● **WHAT THE TASK ASKS**:
Output the following records line for line, with no changes.

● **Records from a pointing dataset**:
--- begin ---

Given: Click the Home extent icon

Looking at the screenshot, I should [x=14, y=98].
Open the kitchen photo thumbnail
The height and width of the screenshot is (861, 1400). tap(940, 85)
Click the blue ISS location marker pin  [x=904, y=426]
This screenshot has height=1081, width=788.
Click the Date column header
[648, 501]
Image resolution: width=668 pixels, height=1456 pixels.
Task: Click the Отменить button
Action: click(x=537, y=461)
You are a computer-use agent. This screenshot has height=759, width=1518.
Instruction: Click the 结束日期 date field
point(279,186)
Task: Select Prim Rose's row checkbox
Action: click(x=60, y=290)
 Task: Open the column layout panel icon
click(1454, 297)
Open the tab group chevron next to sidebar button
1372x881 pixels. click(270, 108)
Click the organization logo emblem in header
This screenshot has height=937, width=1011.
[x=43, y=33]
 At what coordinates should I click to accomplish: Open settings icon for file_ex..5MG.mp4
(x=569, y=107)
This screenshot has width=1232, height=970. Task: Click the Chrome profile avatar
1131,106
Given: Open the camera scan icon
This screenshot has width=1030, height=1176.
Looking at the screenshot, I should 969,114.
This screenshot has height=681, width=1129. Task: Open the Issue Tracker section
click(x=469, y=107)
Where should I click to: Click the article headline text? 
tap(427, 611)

--- end ---

● **SOLUTION**:
Given: Click the Home extent icon

Looking at the screenshot, I should [x=14, y=98].
Open the kitchen photo thumbnail
The height and width of the screenshot is (861, 1400). tap(940, 85)
Click the blue ISS location marker pin  [x=904, y=426]
This screenshot has height=1081, width=788.
Click the Date column header
[648, 501]
Image resolution: width=668 pixels, height=1456 pixels.
Task: Click the Отменить button
Action: click(x=537, y=461)
You are a computer-use agent. This screenshot has height=759, width=1518.
Instruction: Click the 结束日期 date field
point(279,186)
Task: Select Prim Rose's row checkbox
Action: click(x=60, y=290)
 Task: Open the column layout panel icon
click(1454, 297)
Open the tab group chevron next to sidebar button
1372x881 pixels. click(270, 108)
Click the organization logo emblem in header
This screenshot has height=937, width=1011.
[x=43, y=33]
 At what coordinates should I click to accomplish: Open settings icon for file_ex..5MG.mp4
(x=569, y=107)
This screenshot has width=1232, height=970. Task: Click the Chrome profile avatar
1131,106
Given: Open the camera scan icon
This screenshot has width=1030, height=1176.
Looking at the screenshot, I should 969,114.
This screenshot has height=681, width=1129. Task: Open the Issue Tracker section
click(x=469, y=107)
Where should I click to: Click the article headline text? 
tap(427, 611)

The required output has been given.